Mr. Ofori-Atta told Parliament in his mid-year review budget presentation that the macro-indicators for the first half of the year are pointing in the right direction.
He said: “Progressively, confidence is being restored in the economy and we are hopeful that it will be sustained. The macro-indicators for the first half of the year are pointing in the right direction. We replaced the 17.5% standard rate to a 3% flat rate. We reduced the special petroleum tax from 17.5 to 15% and abolished duties on spare parts.
“The deficit on commitment basis is now on 10.9%, up from the previous 10.3%. In recent years, the country accumulated high debts; our debt stock increased to GhC122bn, which is 1154%. We inherited a weak economy, characterized by high fiscal deficits.”

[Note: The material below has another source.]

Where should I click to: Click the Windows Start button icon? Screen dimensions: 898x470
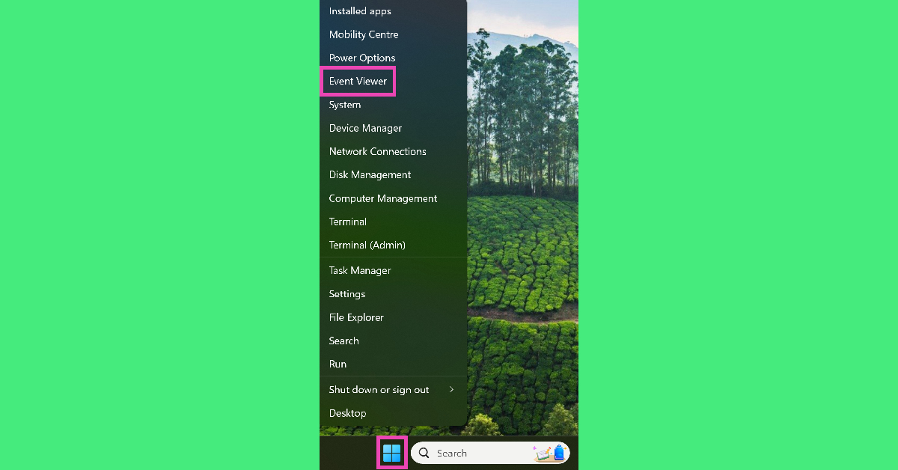point(392,453)
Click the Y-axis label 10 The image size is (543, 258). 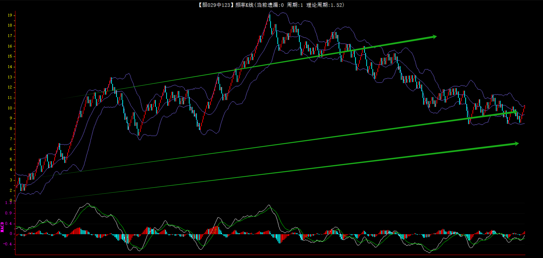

But the Minority at a press conference Wednesday addressed by former deputy Minister of Finance Cassiel Ato Forson questioned the veracity of the figures presented by the Minister.
According to him, the figures by the Minister were doctored to make government’s economic performance look good.
He said “the attention of the Minority in parliament has been drawn to the reversal of interest payment of a colossal amount GHc758.5million and a review of the GDP without a formal Ghana Statistical Service data. At the end of end of the fiscal year 2016, we noticed that paragraph 14 and 15 of the mid-year review that the Minister of Finance presented to this honorable house on the 31st July 2017, it is quite clear the Minister made this reversal which violates the long standing cut off fiscal rules for the sole purposes of making the government’s dismal performance for the first half of the year 2017 look good.”